# [Task description]
Transcribe word for word the lines below from the line with "You are a GUI" through the line with "Given: Open the three-dot more options menu", ends included.

# [Supplied information]
*** Block opens ***

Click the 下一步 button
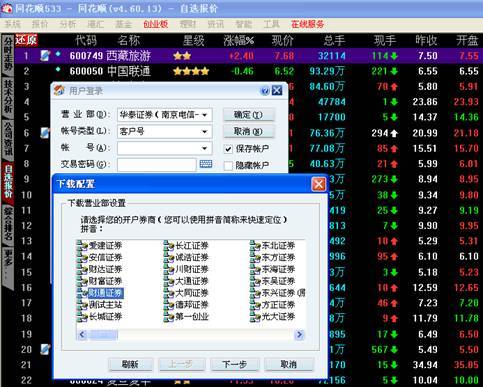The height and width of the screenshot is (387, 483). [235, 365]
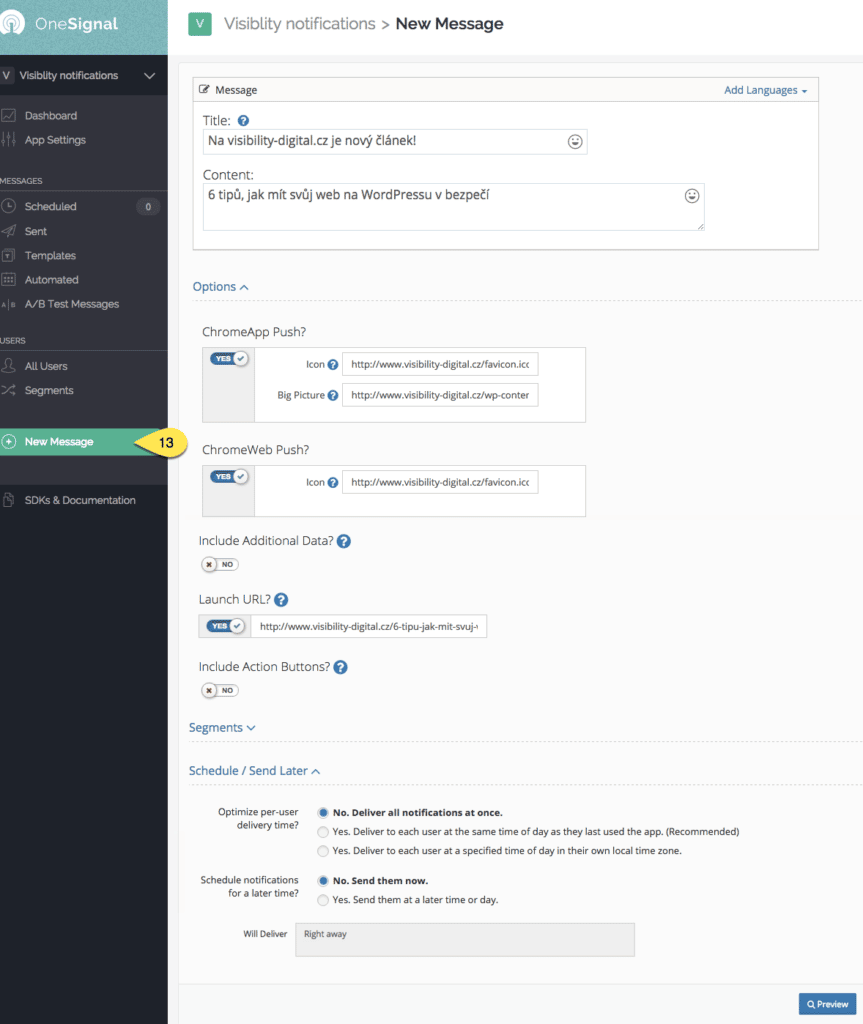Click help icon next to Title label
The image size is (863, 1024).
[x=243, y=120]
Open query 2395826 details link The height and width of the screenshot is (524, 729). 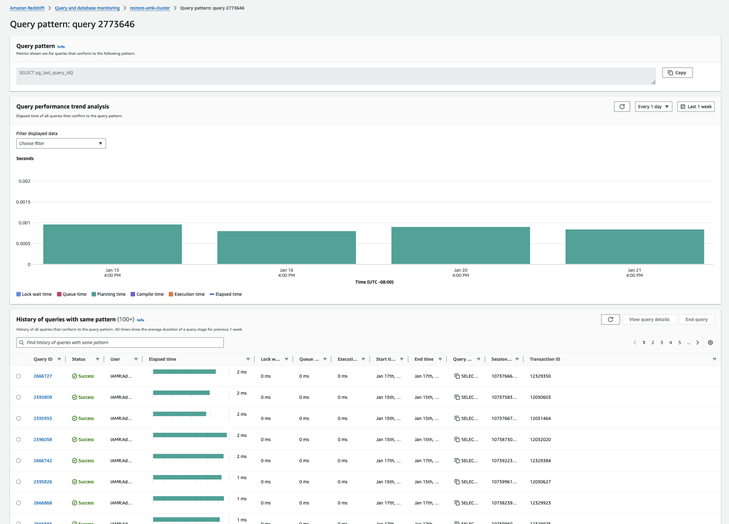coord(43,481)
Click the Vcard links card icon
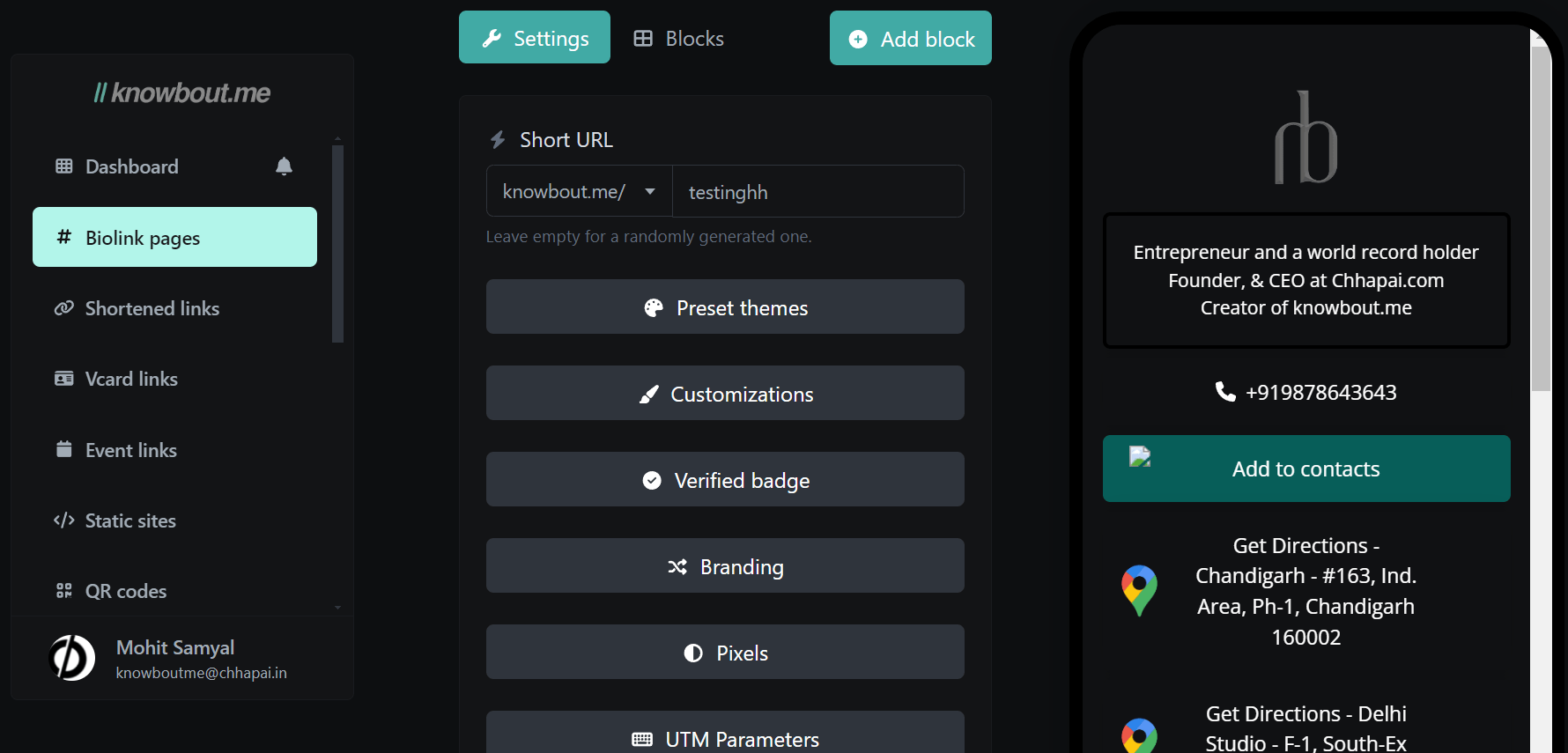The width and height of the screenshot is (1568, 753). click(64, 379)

*** Block closes ***
*** Block opens ***

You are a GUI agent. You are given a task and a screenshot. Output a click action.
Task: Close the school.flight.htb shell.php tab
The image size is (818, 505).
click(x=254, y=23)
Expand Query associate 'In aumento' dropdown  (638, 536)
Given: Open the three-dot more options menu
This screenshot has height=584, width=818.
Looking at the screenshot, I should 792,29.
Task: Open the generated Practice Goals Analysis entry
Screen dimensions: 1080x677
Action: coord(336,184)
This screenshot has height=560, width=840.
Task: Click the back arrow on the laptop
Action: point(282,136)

*** Block closes ***
*** Block opens ***

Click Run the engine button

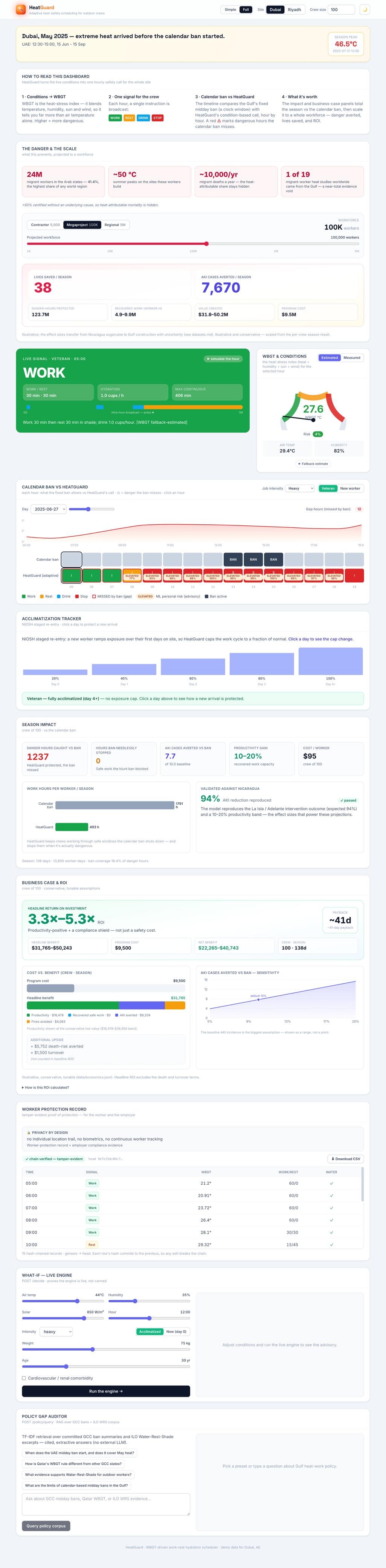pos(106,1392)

*** Block closes ***

# [Exercise response]
You are a GUI agent. You are given a task and a screenshot. Output a click action.
Task: Close the school.flight.htb shell.php tab
The image size is (818, 505).
click(x=254, y=23)
Expand Query associate 'In aumento' dropdown  (638, 536)
Given: Open the three-dot more options menu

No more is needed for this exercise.